I spent the summer working for Alaska State Parks, in Kachemak Bay State Park. It is located across the bay from Homer which lies at the Southern tip of the Kenai (keen-eye) Peninsula, about 4 hours south of Anchorage. Homer was my home when I was not out hiking and working the trails in Kachemak Bay State Park (K.Bay) clearing trails, building bridges, and being allowed some of Alaska's wilderness and back-country as my playground as well as working environment. What I was doing was actually volunteer work. In exchange for volunteering for Alaska State Parks, we were basically volunteers for the Alaska Conservation Corps (ACC). I was allowed residency in a house owned by the state for the 6 of us volunteers to live in while we weren't working across the bay. We were also given a van to use for errands around town and gas card to keep fuel in the tank. We were also given a food stipend to pay for our food while. So, to sum it up, a free place to live, a free vehicle to use, and food money, to work and play in Alaska all summer. Not a bad gig.

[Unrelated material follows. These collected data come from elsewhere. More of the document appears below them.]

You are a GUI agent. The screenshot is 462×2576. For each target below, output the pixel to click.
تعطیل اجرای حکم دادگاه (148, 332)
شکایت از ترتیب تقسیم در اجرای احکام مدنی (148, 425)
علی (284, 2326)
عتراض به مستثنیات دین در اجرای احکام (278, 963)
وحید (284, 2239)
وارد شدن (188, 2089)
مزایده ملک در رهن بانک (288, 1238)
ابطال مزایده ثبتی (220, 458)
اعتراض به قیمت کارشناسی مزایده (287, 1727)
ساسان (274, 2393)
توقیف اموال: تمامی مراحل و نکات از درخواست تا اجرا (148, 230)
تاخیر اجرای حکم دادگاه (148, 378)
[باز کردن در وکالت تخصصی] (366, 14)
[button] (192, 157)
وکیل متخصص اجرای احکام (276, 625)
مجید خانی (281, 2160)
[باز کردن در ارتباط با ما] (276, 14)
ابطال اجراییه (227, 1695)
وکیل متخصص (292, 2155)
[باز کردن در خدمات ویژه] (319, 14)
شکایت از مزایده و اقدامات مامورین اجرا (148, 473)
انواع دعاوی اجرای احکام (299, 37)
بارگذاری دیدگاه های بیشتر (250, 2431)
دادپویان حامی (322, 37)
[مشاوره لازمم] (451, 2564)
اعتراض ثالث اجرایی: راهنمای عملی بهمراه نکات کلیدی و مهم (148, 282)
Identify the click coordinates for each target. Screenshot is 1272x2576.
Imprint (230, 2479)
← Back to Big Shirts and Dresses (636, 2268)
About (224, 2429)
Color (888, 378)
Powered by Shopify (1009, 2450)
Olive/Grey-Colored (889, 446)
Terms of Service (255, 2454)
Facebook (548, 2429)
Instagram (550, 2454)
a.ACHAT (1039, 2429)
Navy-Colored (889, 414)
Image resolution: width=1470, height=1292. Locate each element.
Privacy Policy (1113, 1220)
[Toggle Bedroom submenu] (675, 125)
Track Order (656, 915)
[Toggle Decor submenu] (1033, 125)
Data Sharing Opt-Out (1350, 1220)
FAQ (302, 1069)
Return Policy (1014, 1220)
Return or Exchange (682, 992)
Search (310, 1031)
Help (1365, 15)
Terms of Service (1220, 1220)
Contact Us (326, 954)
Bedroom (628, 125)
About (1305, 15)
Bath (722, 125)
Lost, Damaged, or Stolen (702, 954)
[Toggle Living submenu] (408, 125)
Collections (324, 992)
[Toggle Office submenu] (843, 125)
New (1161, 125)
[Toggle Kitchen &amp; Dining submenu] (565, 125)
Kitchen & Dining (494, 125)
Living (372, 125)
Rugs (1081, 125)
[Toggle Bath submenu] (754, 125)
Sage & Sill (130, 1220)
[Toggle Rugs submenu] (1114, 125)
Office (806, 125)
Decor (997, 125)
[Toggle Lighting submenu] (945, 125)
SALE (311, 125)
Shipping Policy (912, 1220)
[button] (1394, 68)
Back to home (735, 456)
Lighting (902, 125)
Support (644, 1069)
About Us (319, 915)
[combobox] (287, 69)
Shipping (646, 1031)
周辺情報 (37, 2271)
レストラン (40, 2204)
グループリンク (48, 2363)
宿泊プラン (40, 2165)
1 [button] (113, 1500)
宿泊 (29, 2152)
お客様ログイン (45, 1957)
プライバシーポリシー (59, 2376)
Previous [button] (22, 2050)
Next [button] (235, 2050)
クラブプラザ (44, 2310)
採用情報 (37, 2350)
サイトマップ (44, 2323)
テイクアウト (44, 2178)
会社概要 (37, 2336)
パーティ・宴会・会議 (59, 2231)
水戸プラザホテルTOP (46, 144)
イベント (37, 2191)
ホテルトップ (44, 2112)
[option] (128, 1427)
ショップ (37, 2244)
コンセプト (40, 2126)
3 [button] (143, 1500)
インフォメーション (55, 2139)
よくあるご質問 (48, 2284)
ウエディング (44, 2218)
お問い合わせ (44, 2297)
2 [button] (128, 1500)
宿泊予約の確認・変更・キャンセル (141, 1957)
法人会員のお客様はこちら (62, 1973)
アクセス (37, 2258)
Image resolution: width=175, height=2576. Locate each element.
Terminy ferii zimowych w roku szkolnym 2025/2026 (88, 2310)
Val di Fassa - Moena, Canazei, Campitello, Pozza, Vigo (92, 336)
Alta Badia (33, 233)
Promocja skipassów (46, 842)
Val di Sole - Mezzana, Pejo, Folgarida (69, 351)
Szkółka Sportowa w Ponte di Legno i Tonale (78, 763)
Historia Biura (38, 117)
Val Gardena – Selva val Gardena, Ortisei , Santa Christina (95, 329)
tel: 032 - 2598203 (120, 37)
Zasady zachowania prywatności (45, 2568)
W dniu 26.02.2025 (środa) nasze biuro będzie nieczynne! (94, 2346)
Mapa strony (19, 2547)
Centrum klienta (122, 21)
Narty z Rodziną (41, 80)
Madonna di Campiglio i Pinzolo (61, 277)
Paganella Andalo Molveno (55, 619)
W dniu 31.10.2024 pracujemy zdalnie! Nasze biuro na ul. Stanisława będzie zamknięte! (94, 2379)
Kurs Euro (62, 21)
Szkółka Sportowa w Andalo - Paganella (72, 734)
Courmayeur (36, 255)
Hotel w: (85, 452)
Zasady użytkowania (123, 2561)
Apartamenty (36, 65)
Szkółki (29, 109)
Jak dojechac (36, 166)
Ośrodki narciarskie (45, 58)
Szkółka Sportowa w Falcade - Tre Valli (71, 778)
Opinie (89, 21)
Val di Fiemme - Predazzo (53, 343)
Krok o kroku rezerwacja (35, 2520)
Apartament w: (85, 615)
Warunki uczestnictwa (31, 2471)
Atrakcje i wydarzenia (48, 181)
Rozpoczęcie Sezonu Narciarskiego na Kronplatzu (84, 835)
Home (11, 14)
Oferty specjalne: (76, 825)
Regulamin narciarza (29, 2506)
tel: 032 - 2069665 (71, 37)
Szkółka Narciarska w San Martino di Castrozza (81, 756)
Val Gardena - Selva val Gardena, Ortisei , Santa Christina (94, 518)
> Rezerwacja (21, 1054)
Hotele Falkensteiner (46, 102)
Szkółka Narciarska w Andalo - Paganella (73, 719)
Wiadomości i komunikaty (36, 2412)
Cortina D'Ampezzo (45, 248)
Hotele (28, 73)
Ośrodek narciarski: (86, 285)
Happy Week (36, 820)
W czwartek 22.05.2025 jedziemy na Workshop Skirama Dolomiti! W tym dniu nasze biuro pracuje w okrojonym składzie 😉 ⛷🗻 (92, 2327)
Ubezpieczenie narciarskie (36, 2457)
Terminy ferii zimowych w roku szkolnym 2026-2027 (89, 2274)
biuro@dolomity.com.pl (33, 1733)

K.Bay SP is located across the bay from Homer, so in order to go into the park, you have to take a boat, water taxi, or bush-plane/heli. It is possible to kayak across the bay, but it is dependent on conditions. Sometimes the bay can be as calm as glass, or sometimes it can be huge swells that can take your boat down!! To take a water taxi across the bay, can run upwards of 80 dollars round-trip, per person. So it's not very cheap, leading to a park that is relatively empty most of the time. Several locals would tell me that they had only been across the bay a handful of times in all the years they lived there. Especially if they weren't part of the huge fishing industry.
So the fact that I was shuttled back and forth in the State Parks awesome landing craft, was just another amazing perk to working there all summer. I was able to get unlimited access to one of the most beautiful places I've ever witnessed, for free.
Arriving in May we spent two weeks in training becoming comfortable with the states tools, policies, and protocols. We then went across the bay to start hiking the trails toting chainsaws and fuel and cutting all the trees out of the trail that had toppled during the harsh Alaskan winter. After we had pretty much cleared all the trails of fallen obstacles, it was time to cut the foliage, grasses, ferns, and insane amount of growth that springs up, pretty much making the trails impassable unless we mitigate the growth, by hiking and re-hiking, and re-re-hiking some of the trails until they were clear enough for users to pass without getting lost or losing the trail.
At the end of the summer, we were given the opportunity to replace a washed out bridge. It had been washed out for nearly 5 years and was originally a bridge made out of spruce trees they fell. Now, thanks to many years of grant work and bureaucratic snafus, a 65 foot fiberglass bridge constructed in Pennsylvania, then shipped in parts on a crate up to Homer, we were the ones who got to put this big thing together. It was awesome to be a part of such an awesome crew, doing such an awesome project. We had lots of fun, braved bugs and weather, and bears and bugs. oh and bugs. Mosquitoes, Black and Salmon Flies, No-See-Em's, a never ending swarm of bugs trying to fly in your mouth, nose, ears, and to drain every ounce of blood in your body if allowed.
Homer itself, is an awesome community. It has a bohemian element, with a taste of working class and some retirees as well. It is a huge fishing hub for Alaska, known as the Halibut Fishing Capital of the world. Also, for the 'Deadliest Catch' enthusiasts, it also is the port for the famed 'Time Bandit' crab vessel from the hit show on the Discovery Channel.
Alaska is also filled with so much art. There are so many amazing artists and styles and types of art, and it seems there is a never ending number of shops, studios and museums where you can go to view and feel the art and creation and energy being expended. It is one of the most amazing communities I've had the privileged of being part of. And with any awesome community, comes the people. The people are truly what make a community, tribe, group, crew, really feel like something special, like extended family. The crew I was thrust into ended up being incredible. The house I lived in, I shared with 5 other people. Three buddies from Virginia, Bradley (Adam), Elder (Andrew) and Joe. Then there was Pat, the awesome cat from Chicago, who had friends who grew up in Homer, who always told him stories of the awesome place that it is, so he decided to spend a summer finding out for himself. There was Paige, from Michigan, going to school for the maritime acadamey, working in the depths of ships diesel rooms, spend a month and half as well. Then there is Sara, better known in the online community as 'Bloodbank' my amazing friend that I hiked parts of, and finished in the same group as, on the PCT. We all formed tight bonds and spent a summer just having lots of fun and doing some awesome work.
All in all, it was an amazing way to spend a summer, and the fact that it was in one of the most amazing places I've ever been only made it better. Homer will always hold a piece of my heart, I can't wait to get back there someday.